Como explica la experta dermatóloga Sabrina Kindem, miembro de Top Doctors, “El agua es uno de los mayores enemigos para la piel, el contacto directo durante largos periodos provoca una intensa xerosis (piel extremadamente seca). Por eso, las duchas rápidas ayudan a que podamos realizar una correcta higiene sin castigar demasiado a nuestra piel por el contacto con el agua. Siempre es importante utilizar en la ducha un jabón que ayude con la limpieza, los dermatólogos recomendamos jabones sin detergente (jabón syndet) que no hacen espuma si no que suelen ser aceites o cremas lavantes que respetan las capas más superficiales de la piel sin perder la propiedad de limpiar”.

Si te duchas con agua fría, es tiempo suficiente tres minutos para activar la circulación, poner en alerta al cerebro, elevar los pechos, contraer los glúteos… sí, el agua fría es realmente beneficiosa en su justa medida también. “El agua fría provoca vaso contrición y ayuda al retorno vascular, sobre todo en las piernas. Pero a nivel de la piel, lo importante es que la temperatura no sea de extremos y que el tiempo que pasemos debajo del agua sea solamente el necesario para poder realizar una correcta higiene. Sin olvidar secarnos bien sin frotar al salir y aplicarse una buena crema hidratante por todo el cuerpo”, afirma la dermatóloga.
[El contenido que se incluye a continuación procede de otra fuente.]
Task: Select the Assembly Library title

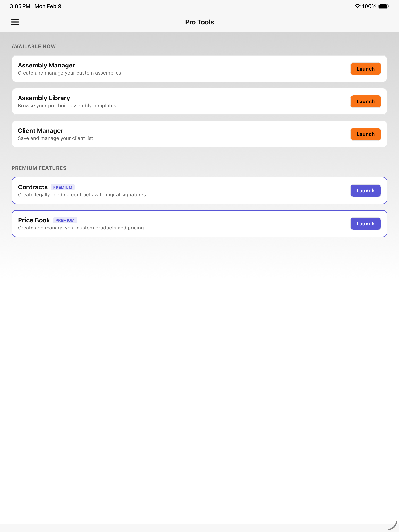Action: pos(44,98)
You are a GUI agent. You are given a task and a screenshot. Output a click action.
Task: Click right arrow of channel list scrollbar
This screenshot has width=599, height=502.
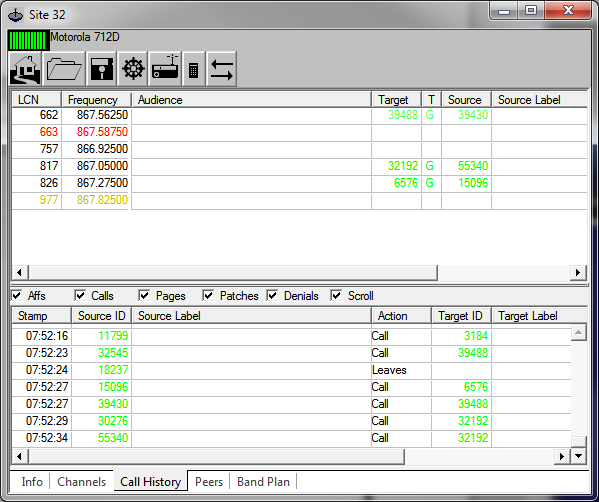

Si te duchas con agua caliente, los poros se abren, te frotas con un buen exfoliante, y cierra la ducha con un aceite suavizante, una manera de alargar el hecho en sí de estar en la ducha si te parece poco, y cuidar tu cuerpo hidratándolo mientras está húmedo. No tenemos tiempo que perder y hay productos muy buenos que no manchan las toallas para hacer esto. No olvides además que el agua caliente no es beneficiosa para las varices, ni para el pelo, acelera el envejecimiento de la piel, y si los poros se dilatan demasiado incluso puedes sentir irritación o se pueden llegar a hinchar. “Realmente las duchas con agua caliente nos gustan a todos, ya que nos relajan y calman. Sin embargo, el agua caliente provoca vasodilatación de los vasos sanguíneos y edema en la piel, con el resultado de una mayor sequedad y en muchas ocasiones también picor cuando salimos de la ducha”, nos cuenta la doctora.